4SC-203: erfolgreicher Abschluss der Phase I
Am 7. Januar 2011 gab die 4SC AG den erfolgreichen Abschluss ihrer Phase-I-Studie mit dem Multi-Kinase-Inhibitor 4SC-203 an gesunden, freiwilligen Probanden bekannt. In dieser randomisierten, doppelblinden und placebo-kontrollierten Dosiseskalationsstudie wurde die Verträglichkeit und Pharmakokinetik von 4SC-203 bei 60 gesunden männlichen Probanden im Alter von 20 bis 46 Jahren untersucht.
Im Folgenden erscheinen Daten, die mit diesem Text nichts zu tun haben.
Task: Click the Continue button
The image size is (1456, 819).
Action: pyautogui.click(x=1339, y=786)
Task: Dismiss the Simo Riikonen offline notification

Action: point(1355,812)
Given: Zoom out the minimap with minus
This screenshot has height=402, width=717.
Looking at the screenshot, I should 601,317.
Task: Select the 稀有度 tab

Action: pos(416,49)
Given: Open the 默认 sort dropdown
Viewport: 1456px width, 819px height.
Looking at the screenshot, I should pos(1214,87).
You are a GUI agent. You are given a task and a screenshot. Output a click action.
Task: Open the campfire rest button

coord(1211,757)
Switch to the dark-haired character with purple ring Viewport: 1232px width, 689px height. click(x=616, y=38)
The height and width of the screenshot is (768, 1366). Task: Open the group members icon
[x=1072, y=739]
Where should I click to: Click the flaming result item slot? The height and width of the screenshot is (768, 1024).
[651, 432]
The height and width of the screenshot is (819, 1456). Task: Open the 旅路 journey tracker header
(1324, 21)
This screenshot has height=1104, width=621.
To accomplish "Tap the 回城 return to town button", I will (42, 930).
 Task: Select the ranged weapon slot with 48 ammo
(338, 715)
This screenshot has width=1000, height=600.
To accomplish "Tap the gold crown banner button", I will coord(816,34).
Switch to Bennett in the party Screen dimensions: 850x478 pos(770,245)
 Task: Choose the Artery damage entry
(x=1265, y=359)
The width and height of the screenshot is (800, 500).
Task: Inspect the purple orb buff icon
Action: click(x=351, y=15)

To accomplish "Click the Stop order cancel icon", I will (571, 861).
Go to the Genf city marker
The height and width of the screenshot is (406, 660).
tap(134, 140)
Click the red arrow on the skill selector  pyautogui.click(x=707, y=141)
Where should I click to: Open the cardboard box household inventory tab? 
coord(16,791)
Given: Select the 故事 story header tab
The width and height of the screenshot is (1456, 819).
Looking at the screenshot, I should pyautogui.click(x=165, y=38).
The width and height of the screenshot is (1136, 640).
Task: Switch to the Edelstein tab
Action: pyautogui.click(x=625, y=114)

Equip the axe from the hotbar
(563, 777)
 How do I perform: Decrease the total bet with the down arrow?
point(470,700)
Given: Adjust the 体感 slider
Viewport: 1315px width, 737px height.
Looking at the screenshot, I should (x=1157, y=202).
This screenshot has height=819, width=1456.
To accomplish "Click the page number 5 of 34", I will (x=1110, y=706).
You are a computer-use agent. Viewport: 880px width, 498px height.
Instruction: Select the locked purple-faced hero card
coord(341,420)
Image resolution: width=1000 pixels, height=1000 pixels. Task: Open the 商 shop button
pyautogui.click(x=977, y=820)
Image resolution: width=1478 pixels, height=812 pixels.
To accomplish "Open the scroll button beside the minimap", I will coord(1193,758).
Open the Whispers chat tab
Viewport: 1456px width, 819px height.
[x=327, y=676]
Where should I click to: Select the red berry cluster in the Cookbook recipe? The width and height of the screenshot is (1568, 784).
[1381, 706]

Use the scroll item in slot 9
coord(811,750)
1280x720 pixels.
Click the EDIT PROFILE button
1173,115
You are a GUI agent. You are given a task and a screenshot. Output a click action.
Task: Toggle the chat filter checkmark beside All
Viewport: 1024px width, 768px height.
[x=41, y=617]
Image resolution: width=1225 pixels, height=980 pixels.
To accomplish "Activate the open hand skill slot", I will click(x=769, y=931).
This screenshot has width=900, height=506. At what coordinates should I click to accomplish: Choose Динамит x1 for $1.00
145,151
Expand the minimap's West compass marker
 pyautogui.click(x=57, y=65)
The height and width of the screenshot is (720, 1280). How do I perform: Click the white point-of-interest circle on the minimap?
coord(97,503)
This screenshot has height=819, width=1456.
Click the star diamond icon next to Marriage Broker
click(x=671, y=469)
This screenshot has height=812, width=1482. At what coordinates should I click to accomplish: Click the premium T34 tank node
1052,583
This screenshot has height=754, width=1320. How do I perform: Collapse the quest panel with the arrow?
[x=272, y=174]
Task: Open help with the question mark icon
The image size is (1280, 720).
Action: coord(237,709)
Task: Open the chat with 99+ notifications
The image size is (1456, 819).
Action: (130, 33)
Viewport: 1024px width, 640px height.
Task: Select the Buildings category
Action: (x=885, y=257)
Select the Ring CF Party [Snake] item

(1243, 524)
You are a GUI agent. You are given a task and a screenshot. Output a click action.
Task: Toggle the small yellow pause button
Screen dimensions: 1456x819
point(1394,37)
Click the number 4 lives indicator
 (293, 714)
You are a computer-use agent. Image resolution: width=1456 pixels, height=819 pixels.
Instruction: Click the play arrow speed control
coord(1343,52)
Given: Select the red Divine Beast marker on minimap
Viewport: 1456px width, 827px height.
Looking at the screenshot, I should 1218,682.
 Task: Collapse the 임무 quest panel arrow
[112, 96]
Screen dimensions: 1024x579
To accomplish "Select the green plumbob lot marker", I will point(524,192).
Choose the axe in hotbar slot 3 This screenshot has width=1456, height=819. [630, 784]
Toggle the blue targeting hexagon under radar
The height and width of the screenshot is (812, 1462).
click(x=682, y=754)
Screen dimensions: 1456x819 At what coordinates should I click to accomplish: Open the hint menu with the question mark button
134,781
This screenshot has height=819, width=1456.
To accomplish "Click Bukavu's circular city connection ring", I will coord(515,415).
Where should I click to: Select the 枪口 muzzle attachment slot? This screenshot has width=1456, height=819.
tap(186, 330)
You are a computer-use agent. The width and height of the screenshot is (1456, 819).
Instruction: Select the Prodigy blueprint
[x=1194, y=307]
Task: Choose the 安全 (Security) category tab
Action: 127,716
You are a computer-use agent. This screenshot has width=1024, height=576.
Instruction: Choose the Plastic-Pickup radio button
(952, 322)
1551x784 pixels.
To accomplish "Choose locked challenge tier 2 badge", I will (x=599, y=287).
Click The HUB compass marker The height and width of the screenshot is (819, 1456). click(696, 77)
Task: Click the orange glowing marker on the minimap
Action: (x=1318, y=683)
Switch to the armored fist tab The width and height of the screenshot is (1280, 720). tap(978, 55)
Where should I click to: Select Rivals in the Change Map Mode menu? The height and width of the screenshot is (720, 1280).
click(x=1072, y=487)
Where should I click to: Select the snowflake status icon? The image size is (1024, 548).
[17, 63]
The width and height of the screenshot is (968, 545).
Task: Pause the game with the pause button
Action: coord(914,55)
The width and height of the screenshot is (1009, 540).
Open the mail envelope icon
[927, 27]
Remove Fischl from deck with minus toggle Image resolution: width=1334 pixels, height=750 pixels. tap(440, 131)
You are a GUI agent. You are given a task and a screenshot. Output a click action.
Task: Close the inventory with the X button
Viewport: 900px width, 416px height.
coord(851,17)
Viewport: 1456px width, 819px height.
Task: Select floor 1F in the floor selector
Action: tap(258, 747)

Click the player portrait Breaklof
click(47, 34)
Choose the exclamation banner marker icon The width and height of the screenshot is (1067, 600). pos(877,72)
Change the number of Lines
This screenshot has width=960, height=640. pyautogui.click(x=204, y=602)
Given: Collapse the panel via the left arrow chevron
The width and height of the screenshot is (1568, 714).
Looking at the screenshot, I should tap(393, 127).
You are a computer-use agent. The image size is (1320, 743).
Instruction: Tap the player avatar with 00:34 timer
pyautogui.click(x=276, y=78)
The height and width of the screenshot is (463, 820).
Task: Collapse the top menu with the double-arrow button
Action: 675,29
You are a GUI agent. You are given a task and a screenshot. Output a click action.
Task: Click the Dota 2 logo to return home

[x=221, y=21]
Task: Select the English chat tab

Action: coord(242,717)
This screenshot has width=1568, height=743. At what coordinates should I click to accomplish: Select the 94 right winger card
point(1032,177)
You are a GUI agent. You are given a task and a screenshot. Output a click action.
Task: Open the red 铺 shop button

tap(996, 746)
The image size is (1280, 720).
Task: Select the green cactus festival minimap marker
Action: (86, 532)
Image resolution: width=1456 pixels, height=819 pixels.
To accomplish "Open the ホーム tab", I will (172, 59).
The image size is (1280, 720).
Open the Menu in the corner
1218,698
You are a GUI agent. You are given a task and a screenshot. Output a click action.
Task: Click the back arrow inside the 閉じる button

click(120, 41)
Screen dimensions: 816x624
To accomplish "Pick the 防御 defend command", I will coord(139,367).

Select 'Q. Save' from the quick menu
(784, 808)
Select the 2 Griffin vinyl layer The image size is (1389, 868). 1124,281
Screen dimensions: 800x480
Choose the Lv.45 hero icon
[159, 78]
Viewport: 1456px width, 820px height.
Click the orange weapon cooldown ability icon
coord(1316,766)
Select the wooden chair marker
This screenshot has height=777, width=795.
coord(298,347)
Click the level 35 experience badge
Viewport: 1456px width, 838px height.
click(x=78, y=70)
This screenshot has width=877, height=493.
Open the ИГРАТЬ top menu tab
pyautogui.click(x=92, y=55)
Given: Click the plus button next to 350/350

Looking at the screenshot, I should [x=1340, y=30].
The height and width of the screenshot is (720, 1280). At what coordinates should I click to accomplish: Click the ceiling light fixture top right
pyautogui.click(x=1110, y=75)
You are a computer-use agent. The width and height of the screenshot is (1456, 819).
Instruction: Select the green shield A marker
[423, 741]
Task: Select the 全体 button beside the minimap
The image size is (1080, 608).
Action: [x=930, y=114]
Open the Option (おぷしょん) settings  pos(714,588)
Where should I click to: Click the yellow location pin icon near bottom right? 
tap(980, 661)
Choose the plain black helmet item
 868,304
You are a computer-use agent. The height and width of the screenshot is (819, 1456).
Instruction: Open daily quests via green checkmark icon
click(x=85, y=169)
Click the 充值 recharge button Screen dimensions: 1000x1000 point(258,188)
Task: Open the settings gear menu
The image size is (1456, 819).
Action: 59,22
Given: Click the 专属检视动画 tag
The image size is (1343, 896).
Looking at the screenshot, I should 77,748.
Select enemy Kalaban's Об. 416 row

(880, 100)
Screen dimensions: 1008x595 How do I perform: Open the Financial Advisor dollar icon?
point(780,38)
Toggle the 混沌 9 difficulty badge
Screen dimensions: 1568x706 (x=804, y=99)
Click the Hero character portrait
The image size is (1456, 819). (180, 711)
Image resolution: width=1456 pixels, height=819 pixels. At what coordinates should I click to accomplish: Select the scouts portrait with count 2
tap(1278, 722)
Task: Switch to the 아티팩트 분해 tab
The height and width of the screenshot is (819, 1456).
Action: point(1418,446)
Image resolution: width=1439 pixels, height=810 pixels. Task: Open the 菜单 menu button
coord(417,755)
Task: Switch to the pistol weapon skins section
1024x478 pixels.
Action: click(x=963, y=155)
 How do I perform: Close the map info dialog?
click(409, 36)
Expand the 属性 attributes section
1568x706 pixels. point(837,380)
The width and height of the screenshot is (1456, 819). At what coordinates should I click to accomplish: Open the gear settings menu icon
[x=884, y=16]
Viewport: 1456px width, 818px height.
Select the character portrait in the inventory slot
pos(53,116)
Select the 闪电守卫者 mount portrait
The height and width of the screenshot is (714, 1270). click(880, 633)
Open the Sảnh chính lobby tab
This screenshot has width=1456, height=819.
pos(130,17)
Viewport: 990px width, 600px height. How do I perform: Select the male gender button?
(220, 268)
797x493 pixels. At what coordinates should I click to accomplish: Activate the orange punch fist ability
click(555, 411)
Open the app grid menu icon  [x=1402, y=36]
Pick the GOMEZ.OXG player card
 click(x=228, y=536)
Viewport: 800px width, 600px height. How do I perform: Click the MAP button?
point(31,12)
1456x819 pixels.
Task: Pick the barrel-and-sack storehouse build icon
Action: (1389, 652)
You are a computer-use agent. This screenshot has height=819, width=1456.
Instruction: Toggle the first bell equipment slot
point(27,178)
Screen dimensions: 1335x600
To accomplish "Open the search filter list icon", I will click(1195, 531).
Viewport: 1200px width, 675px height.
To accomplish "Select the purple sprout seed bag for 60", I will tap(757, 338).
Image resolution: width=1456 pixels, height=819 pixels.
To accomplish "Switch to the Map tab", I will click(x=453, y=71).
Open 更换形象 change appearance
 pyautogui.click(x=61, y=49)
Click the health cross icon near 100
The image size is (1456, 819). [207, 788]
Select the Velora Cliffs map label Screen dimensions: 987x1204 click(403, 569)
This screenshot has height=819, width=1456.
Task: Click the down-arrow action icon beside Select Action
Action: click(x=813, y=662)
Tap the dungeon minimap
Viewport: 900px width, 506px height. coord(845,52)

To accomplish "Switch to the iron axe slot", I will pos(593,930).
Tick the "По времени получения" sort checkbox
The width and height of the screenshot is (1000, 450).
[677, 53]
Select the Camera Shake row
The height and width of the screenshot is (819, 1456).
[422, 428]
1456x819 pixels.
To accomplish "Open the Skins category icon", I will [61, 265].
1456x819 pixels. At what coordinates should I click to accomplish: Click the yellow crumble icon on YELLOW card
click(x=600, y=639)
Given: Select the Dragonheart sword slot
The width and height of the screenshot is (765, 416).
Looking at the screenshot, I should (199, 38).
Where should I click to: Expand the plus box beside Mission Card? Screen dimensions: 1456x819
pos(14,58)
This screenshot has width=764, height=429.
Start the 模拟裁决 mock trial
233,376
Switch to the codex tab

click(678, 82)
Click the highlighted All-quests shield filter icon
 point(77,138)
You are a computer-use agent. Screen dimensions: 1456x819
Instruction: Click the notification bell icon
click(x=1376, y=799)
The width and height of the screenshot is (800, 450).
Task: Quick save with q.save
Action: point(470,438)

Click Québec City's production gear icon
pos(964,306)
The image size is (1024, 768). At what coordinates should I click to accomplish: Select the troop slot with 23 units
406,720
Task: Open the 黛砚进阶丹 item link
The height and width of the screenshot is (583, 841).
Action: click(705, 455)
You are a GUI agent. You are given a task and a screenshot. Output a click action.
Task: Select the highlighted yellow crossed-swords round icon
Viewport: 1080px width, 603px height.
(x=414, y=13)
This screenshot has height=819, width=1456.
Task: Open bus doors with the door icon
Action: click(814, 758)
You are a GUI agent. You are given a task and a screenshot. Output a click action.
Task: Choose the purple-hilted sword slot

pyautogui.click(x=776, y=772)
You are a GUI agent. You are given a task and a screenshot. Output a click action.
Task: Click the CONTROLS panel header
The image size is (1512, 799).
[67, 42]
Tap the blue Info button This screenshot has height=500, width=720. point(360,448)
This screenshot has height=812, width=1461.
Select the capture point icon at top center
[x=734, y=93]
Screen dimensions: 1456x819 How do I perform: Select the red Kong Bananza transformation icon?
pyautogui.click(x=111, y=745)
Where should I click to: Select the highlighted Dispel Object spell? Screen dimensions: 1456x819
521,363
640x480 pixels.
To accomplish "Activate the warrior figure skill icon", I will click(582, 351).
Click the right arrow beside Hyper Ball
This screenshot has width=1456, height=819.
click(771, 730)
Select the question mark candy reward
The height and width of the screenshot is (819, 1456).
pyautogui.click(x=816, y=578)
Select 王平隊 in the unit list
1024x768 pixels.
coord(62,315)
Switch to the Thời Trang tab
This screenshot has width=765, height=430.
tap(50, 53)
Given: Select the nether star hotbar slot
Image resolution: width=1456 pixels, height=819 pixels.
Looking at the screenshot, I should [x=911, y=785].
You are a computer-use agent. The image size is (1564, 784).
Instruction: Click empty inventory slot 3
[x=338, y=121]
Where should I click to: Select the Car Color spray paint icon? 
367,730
Der Wirkstoff wurde von allen Studienteilnehmern gut vertragen. Lediglich bei 33% der Probanden traten leichte, unerwünschte Ereignisse auf, nur in drei Fällen wurden sie als moderat eingestuft. Die unerwünschten Ereignisse (AE) waren unspezifisch und zeigten keine dosisabhängige Häufung und es wurden keine schwerwiegenden, unerwünschten Ereignisse (SAE) beobachtet. Die Gabe von 4SC-203 führte somit zu keinen toxikologischen Laborbefunden, da keine messbaren physischen und laborchemischen Veränderungen festgestellt wurden. Bezüglich der Pharmakokinetik von 4SC-203 zeigte sich im untersuchten Bereich die erwartete dosisabhängige Exposition. Zusammenfassend stellen diese Phase-I-Daten eine sehr gute Basis für die klinische Weiterentwicklung von 4SC-203 dar.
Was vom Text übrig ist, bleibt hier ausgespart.